11. The best stuff was on Twitter
The wittiest and most insightful comments weren’t on the show itself but on the #workofart Twitter feed. Someone, probably on Twitter, suggested that the next season feature a Tweet crawl across the bottom of the screen. Will Bravo have the balls? Stay tuned.

#workof art tweet sampling…

i continue to be amazed that a room full of experts routinely confuses “open” with boobs and narcissism. #workofart

I hate to say it but anyone who talks about their art as though it were a “journey” deserves to be eliminated. #workofart

Telling: Number of @BrooklynMuseum curators (or staff of any kind!) quoted in #workofart exhib press release: Zero. #stayingaway

Now I know what people who work in fashion feel like when they watch Project Runway. I’m so sorry. #workofart

First episode of Bravo’s #workofart . BP oil spill no longer worst disaster of the past month #oilspill

#workofart not helping artists’ image as ridiculous untalented self-important pompous clueless tricksters

You know what would make #workoFart unbelievably awesome? Chuck Barris and a gong.

[re. book cover design challenge]
Typography is sitting somewhere crying… #workoFart

Watching China Chow trying to formulate thoughts is a conceptual #workoFart.

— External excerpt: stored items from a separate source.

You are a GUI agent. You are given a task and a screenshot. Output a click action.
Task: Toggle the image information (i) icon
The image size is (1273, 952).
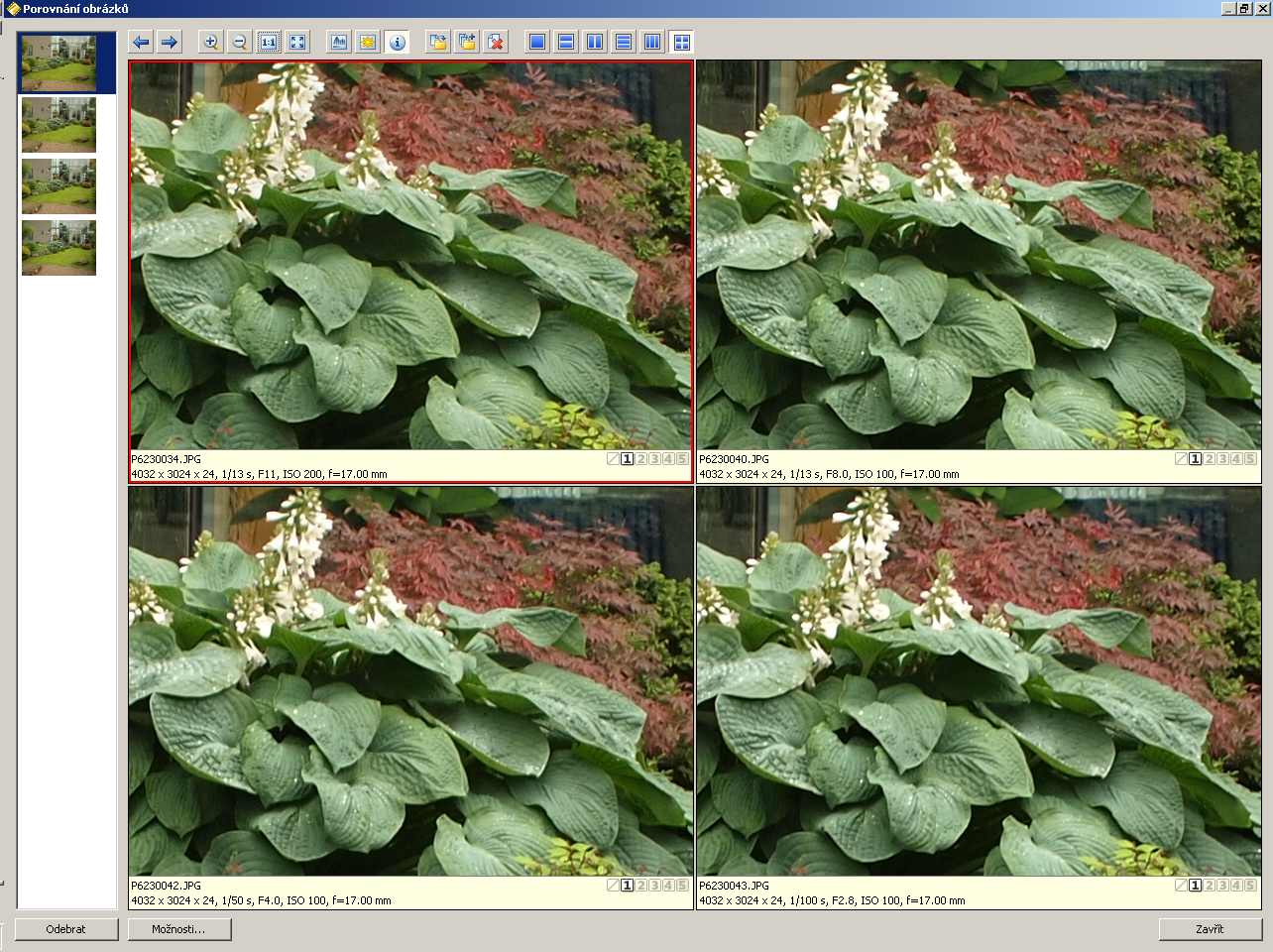(397, 42)
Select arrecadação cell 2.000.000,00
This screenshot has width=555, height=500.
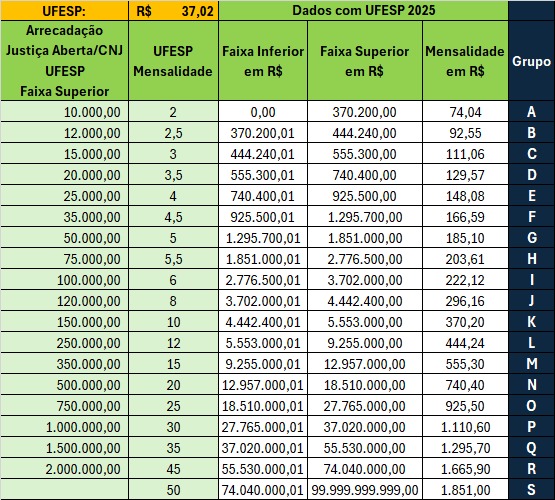click(64, 469)
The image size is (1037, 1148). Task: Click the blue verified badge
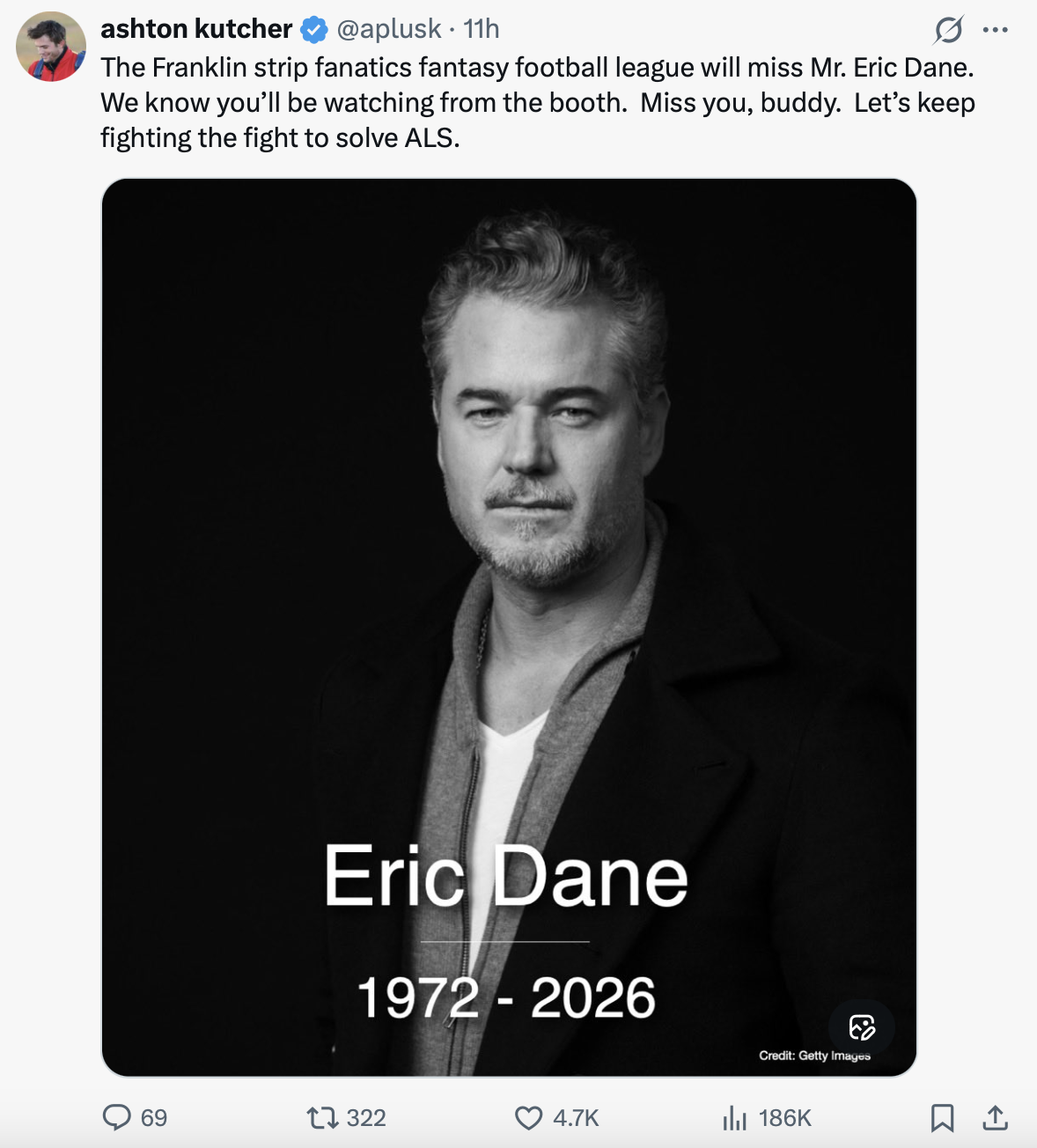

For his big final piece I predict Miles will kill and eat Abdi. Simon will praise his boldness. #WorkofArt

Thanks Jaclyn for setting feminist art back about 40 years. #workofart

Can’t wait for the finale. Challenge: use Jeanne Greenberg Rohatyn’s face to etch a bucolic winter scene into a 4′ x 8′ mirror. #workofart

A treehouse made by meth addicts would actually be much more polished than that piece, done in half the time. #workofart

FYI, the second season casting call is out…

Kelly Klaasmeyer
is the editor of Glasstire.



HJB256 September 23, 2010 - 15:04

Thank you so much for watching. Yes, Jerry Saltz’s piece was his chance for redemption in the NYC art circles. Your bullet point development of WOA
problems made me feel as though I had witnesses the various episodes. This could also be because knowing your kick-ass style is so meaningful.

rainbird September 25, 2010 - 16:06

…and shouldn’t be.
This is my opinion only. No need to delete my post.

rainbird September 25, 2010 - 16:18

what you refer to as her ‘kick-ass’ style couldn’t kick it’s way out of a well wet shit covered bag of any paper/recycled content.
Meaningful???!!! I just wet my pants.